Arrange the records from the line with "You are a computer-use" to the line with "point(79,446)", both included, as a Markdown table with a Row column for the row number and a Content column for the line, skipping blank lines. Leave the pictures out of the answer.

> RECORDS SHOWN
———
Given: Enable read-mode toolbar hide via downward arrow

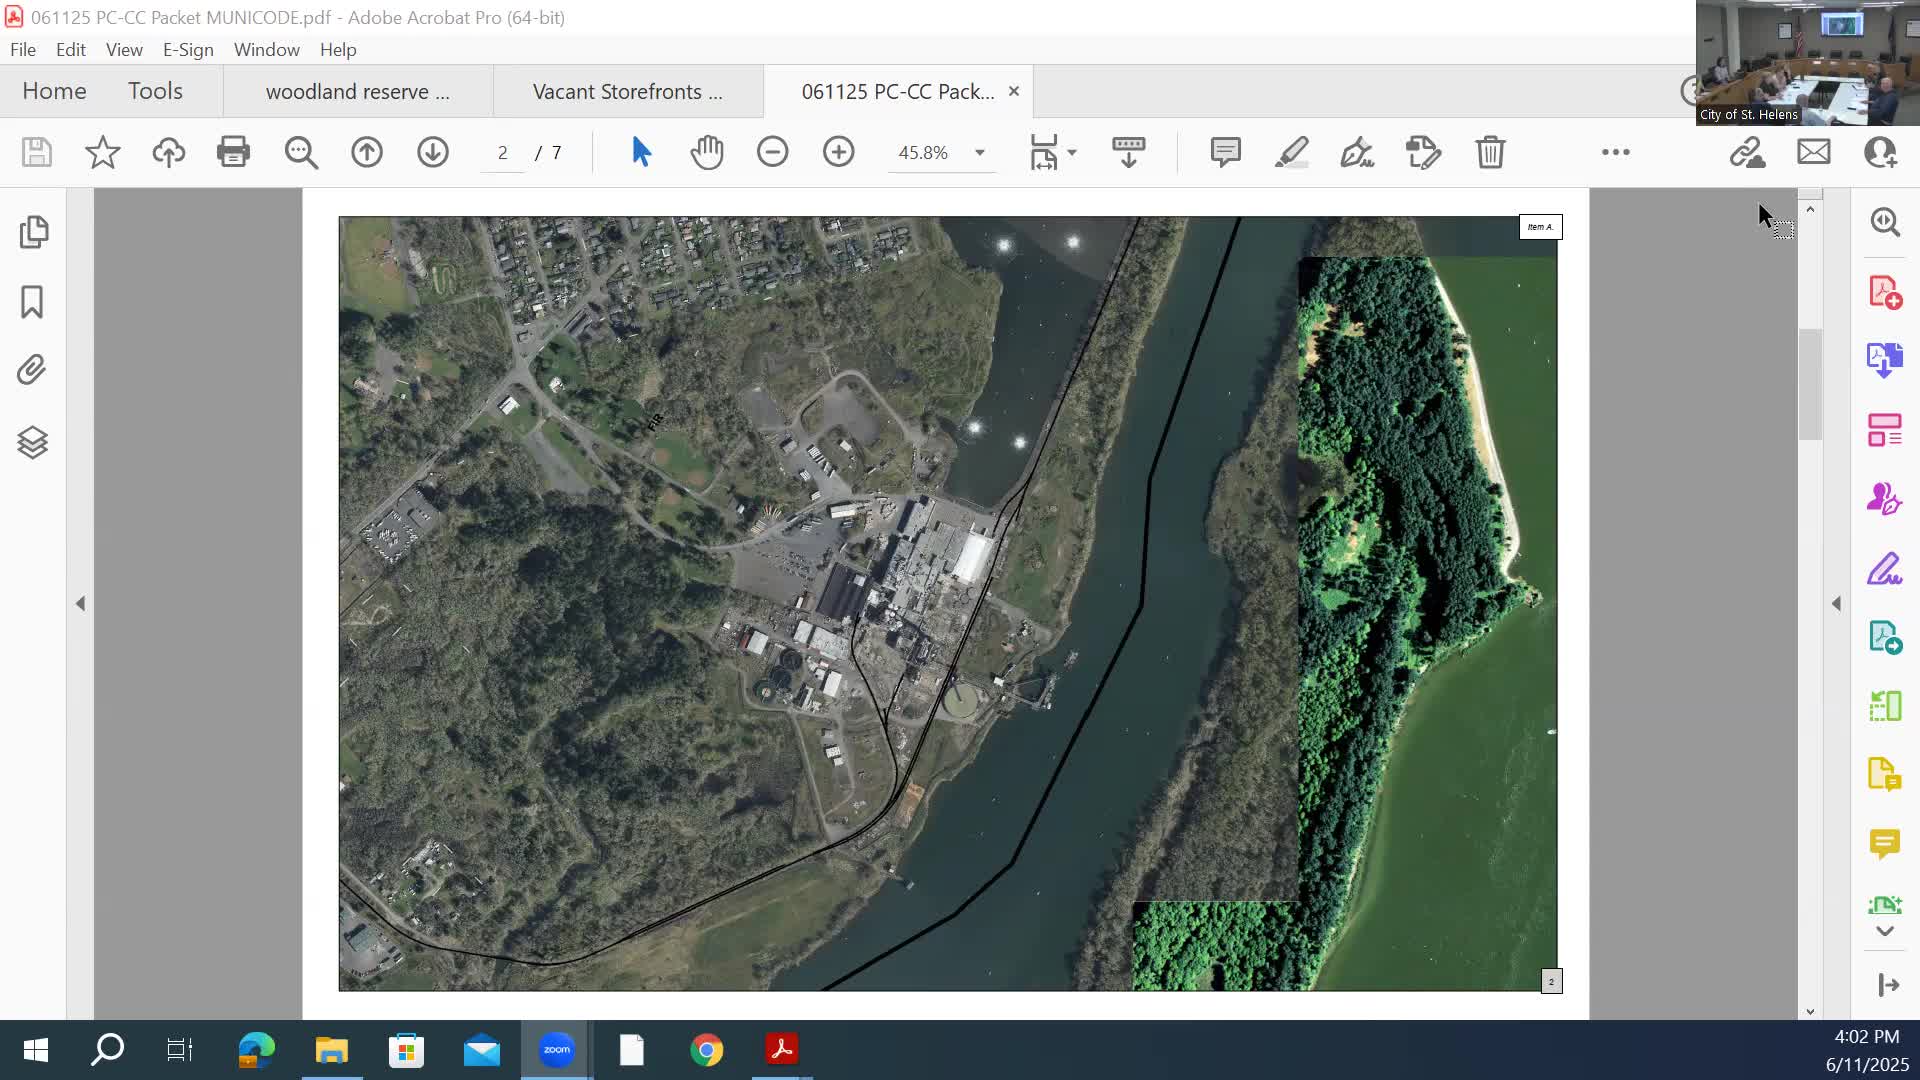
———
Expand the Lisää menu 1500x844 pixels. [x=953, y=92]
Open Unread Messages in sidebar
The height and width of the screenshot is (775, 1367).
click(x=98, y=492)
———
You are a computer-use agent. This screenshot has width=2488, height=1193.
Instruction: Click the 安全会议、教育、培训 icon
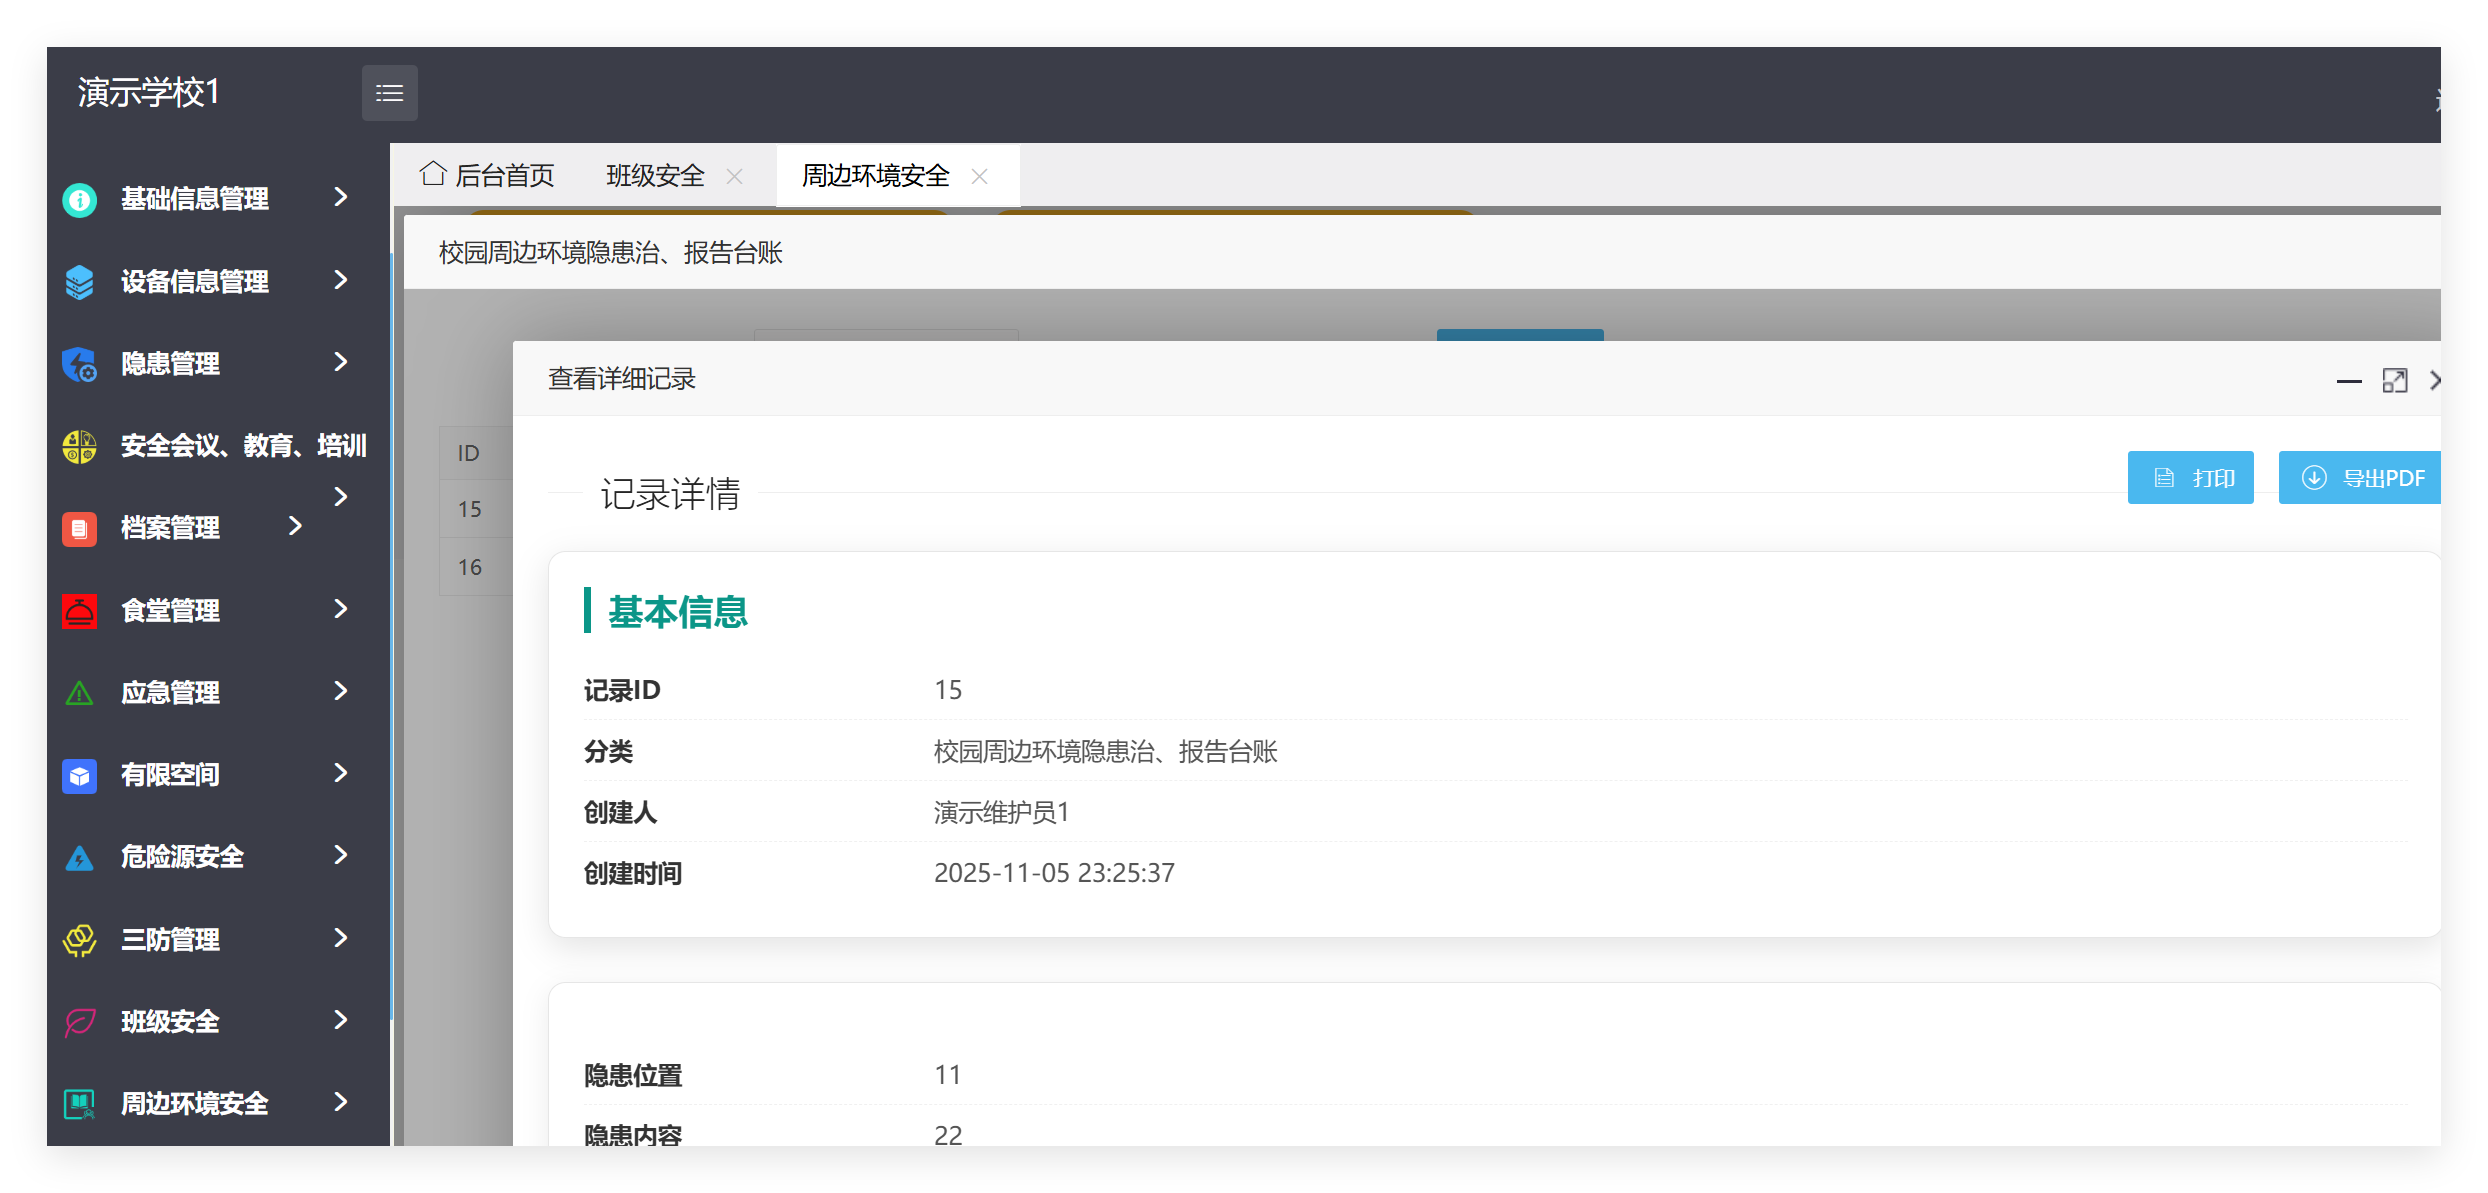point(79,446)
———
> CORRECT RESULT
| Row | Content |
|---|---|
| 1 | You are a computer-use agent. This screenshot has width=2488, height=1193. |
| 2 | Instruction: Click the 安全会议、教育、培训 icon |
| 3 | point(79,446) |